How to design the number of threads so that 20 transactions can be processed in 1s?



But, but, this is because CPU numbers are not taken into account. There is no ore at home, the average server CPU core is 16 or 32, if there are 80 threads, then there will be too much unnecessary thread context switching overhead (I hope you can say this on your own), which needs to be tuned to achieve the best balance

Small q 2

Calculation operation takes 5ms, DB operation takes 100ms, how do you set the number of threads on an 8-CPU server?

If you don’t know, please take the final exam of grade 3 and do it again (stay for tonight’s self-study). The answer is:

Number of threads = 8 * (1 + 100/5) = 168

If the upper limit of Query Per Second (QPS) is 1000, how many threads should be set to?



Does increasing the number of CPU cores necessarily solve the problem?

Seeing this, some students may think that even though I have calculated the theoretical number of threads, the actual NUMBER of CPU cores is not enough, which will bring the overhead of thread context switch. Therefore, we need to increase the number of CPU cores in the next step. Can we blindly increase the number of CPU cores necessarily solve the problem?

In talking about mutex, I intentionally left out one thing:



How do you understand this formula?



This result tells us that if our serialization rate is 5%, then whatever technology we use will only improve performance by a factor of 20.

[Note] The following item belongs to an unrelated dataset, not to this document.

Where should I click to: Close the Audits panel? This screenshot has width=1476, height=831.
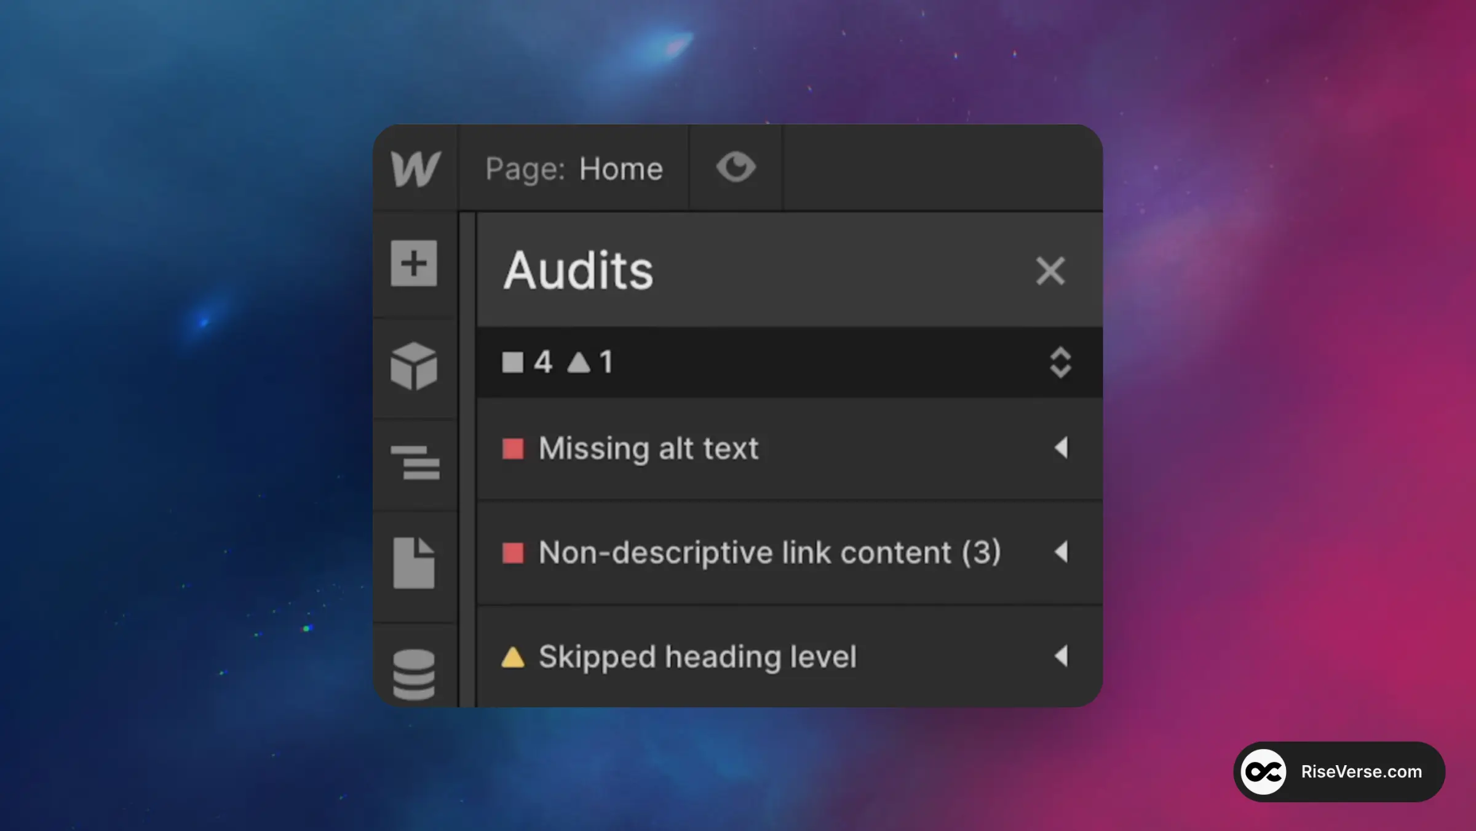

How to understand the serial percentage in a simple and crude way (in fact, the tool can get this result)? Here’s a tip:

Tips: Critical sections are serial, non-critical sections are parallel, and the time it takes to execute a critical section with a single thread/time it takes to execute a critical section with a single thread (critical section + non-critical section) is the serial percentage

Now you know what I mean when I talk about synchronized:

Minimize the size of the critical section, because the size of the critical section is often the bottleneck problem, rather than trying to use a try catch all at once

conclusion

Multithreading is not necessarily more efficient than single-threading, such as the famous Redis (more on that later), because it is memory based, in which case single-threading can use CPU more efficiently. Multithreaded usage scenarios typically involve a significant proportion of I/O or network operations

In addition, combined with primary school math problem, we’ve learned how to process from the qualitative to the quantitative analysis, before starting without any data, we can use the above experience as a standard, the second is to gradually with the actual tuning (integrated CPU, memory, hard disk read and write speed, network status, etc.)

Finally, blindly increasing the number of CPU cores does not necessarily solve our problem, which requires us to write strict concurrent program code

Soul asking

  1. Why create a thread pool when we already know how many threads are appropriate?
  2. What does it take to create a thread? Why is frequent thread creation expensive?
  3. Multithreading is usually concerned with shared variables, so why are local variables not thread-safe?
  4. .

Wechat search BGM7756, free access to a full set of architecture information!



Space is limited! Some information pictures are as follows!